SET TASK A.
In the requestlog project description, what does a logging scope typically correspond to?
SET TASK B.
Copy every line of the entries below, leaving the pictures out of your answer.

Structured request logging in Python

These details have not been verified by PyPI

GitHub Statistics

View statistics for this project via Libraries.io, or by using our public dataset on Google BigQuery

Project description

Requestlog

A library for recording structured log data, with a focus on performance data.

Why this library?

Most logging libraries will emit lines of text, optionally enhanced with a bit of structured data. If multiple operations are happening in parallel like in a web server, the log lines from different requests will mix and it might be hard to find the information for any particular user request.

In contrast, in requestlog you define the scope of a logging operation (typically a scope corresponds to a server request), and all log entries are collected together in a single dictionary object, so that all information pertaining to a single server request is collected together.

requestlog can store arbitrary keys and values (like path, client_ip and status_code), but is particularly optimized for storing performance-related information: timers and counters. This helps answer questions like "For this particular web request, how many calls were done to the database?", "How long did those calls take?", and "How many records were returned?".

API

The easiest API to requestlog is the global API:

import requestlog

# Begin and end a query log scope
requestlog.begin_global_log_record()
requestlog.end_global_log_record()

# You can also use it as a context object
with requestlog.begin_global_log_record():
  # ... code to measure here ...
  pass

To log values into the log record, call these functions:

import requestlog

with requestlog.begin_global_log_record():

    # Log keys and values
    requestlog.log_value(status_code='200', path='/user')

    # Counters have the property that they add up. The code below
    # will end up with 'records=7'.
    requestlog.log_counter('records', 5)
    requestlog.log_counter('records', 2)

    # You can also use log_counters, which takes keyword arguments
    requestlog.log_counters(records=5)
    requestlog.log_counters(records=2)

    # Timers are context objects. They will log the following keys:
    # '{name}_cnt' and '{name}_ms', which are the number of times
    # a timer with this name has been logged, and the total time spent
    # in all of them, respectively.
    with requestlog.log_time('database'):
        time.sleep(1)

Decorator

The library contains a @timed decorator that automatically logs a timer for every invocation of the function. For example:

import requestlog

import time

@requestlog.timed
def expensive_function():
    # Do something that might take a long time
    time.sleep(1)


# In your regular code, just call the function
with requestlog.begin_global_log_record():
    expensive_function()

[Entries for finding displayed items]
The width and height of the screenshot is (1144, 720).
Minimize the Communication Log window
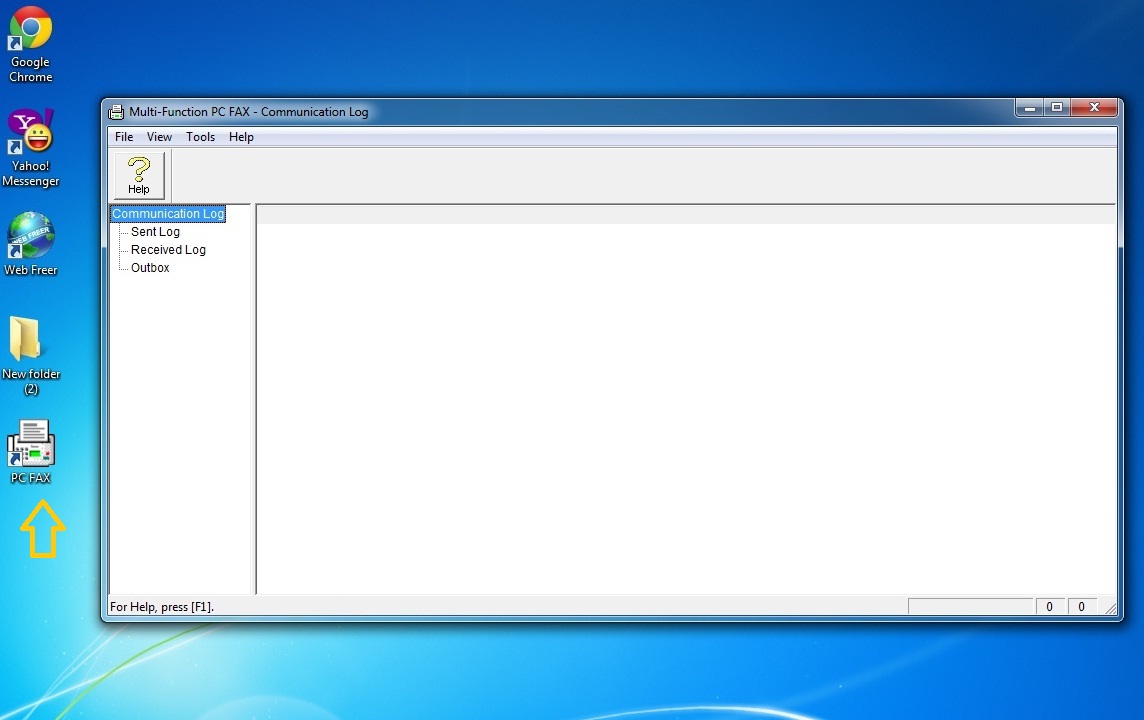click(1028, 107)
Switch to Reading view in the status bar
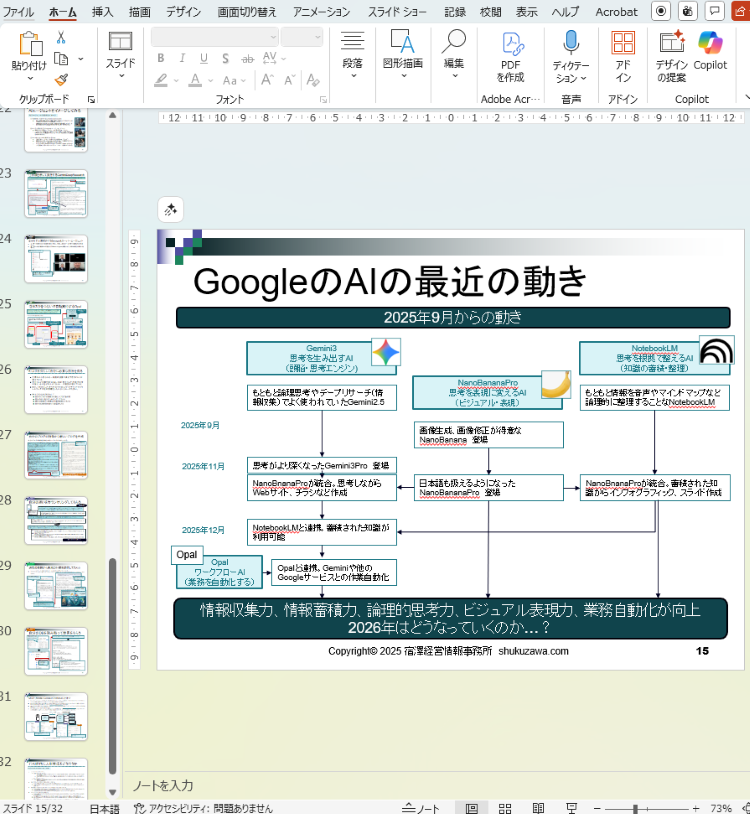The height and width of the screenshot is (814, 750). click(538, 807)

EXPECTED ANSWER A.
A server request.

EXPECTED ANSWER B.
The width and height of the screenshot is (1144, 720).
Minimize the Communication Log window
click(1028, 107)
Switch to Reading view in the status bar
The height and width of the screenshot is (814, 750). click(538, 807)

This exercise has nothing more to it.